Agar bisa mewarisi dan meneladani akhlak mulia Rasulullah, pengendalian cipta, rasa, dan karsa serta budi, harus dijalani dalam perilaku sehari-hari, sepanjang masa, tidak hanya dalam bulan puasa.
Pikiran perlu dikendalikan, karena apa yang dipikirkan akan dikatakan. Perlu puasa berkata, yakni hanya berkata yang benar dan baik. Bila perlu, tidak diobral sepanjang tempat dan waktu.
Perkataan perlu dikendalikan karena apa yang dikatakan akan dilakukan atau menjadi perbuatan/tindakan. Perbuatan perlu dikendalikan, karena perbuatan akan menjadi kebiasaan.
Kebiasaan perlu diperhatikan atau dikendalikan, karena perbuatan akan menjadi karakter. Dan, karakter bisa menentukan nasib seseorang.
Sungguh betul butir kesepuluh Dasa Dharma Pramuka yang berbunyi; "Suci dalam pikiran, perkataan dan perbuatan".
Aksi Sosial
Bulan Ramadhan adalah wahana dan atau sekaligus sarana yang diberikan Allah kepada umat Islam untuk melakukan pendidikan diri sendiri secara berjamah. Wahana atau sarana ini perlu diisi dengan berbagai kegiatan yang bermanfaat dunia-akhirat, bagi diri sendiri dan masyaraat (orang banyak).
Berbuka puasa, shalat tarawih, mengaji dan sholat tahajud di rumah sendiri, dapat berfungsi membangun karakter dengan kesalehan ritual-formal, lebih untuk kepentingan pribadi.
Bila kegiatan itu dilakukan secara berjamaah di masjid/mushalla, dapat berfungsi membangun kesalehan ritual-formal dan sekaligus sosial, yang bermanfaat bagi diri sendiri dan orang banyak, yakni terbangunnya pribadi yang peduli kepada sesama.
Ceramah keagamaan adalah bentuk dakwah bil kalam (kata-kata). Lebih bagus lagi, jika langsung diikuti dakwah bil hal (perbuatan nyata) dan atau gabungan keduanya untuk saling melengkapi. Misalnya, ceramah/pengajian yang diikuti langsung berdonasi (zakat, infak, sedekah dan wakaf) untuk menyantuni kaum dhuafa.

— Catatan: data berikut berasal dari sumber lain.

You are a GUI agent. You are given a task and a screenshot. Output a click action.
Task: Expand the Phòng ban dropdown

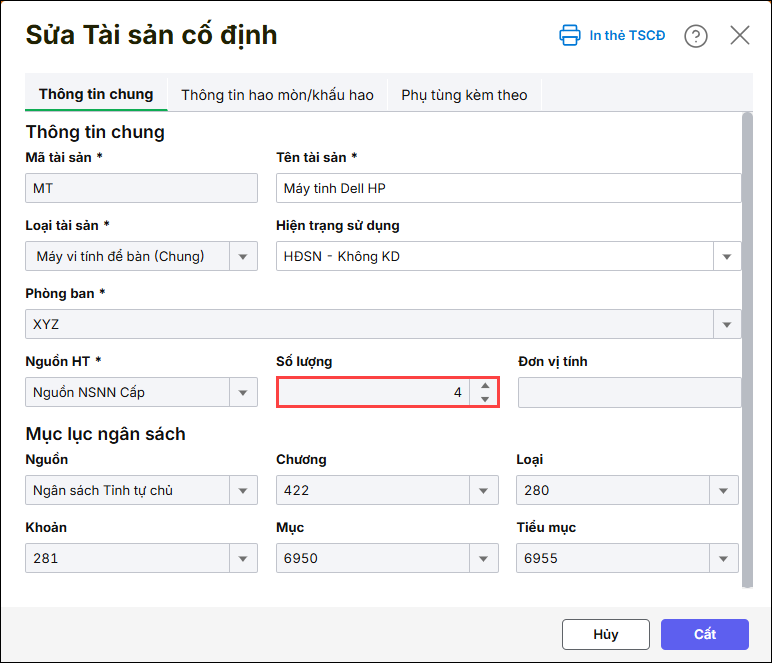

Demkian pula dengan bakti sosial dan lingkungan baik berupa layanan kesehatan gratis, hingga membersihkan dan memperbaiki tempat ibadah serta fasilitas sosial/umum.
Generasi muda, terutama murid sekolah yang telah diwajibkan menjadi anggota Pramuka, adalah subjek, bukan hanya objek, pendidikan dalam bulan tarbiyah ini. Mereka perlu terlibat, dilibatkan dan atau melibatkan diri dalam ibadah ritual, formal-personal, dan sosial sekaligus.
Menjadi relawan pengumpul zakat lembaga amil zakat dan membantu pemudik dalam Aksi Pramuka Peduli Lebaran bisa menjadi sarana latihan yang baik.
*) Penulis adalah wartawan senior, Pemimpin Umum/Pemimpin Redaksi LKBN ANTARA periode 1998-2000, dan Direktur Utama Radio Republik Indonesia (RRI) periode 2005-2010.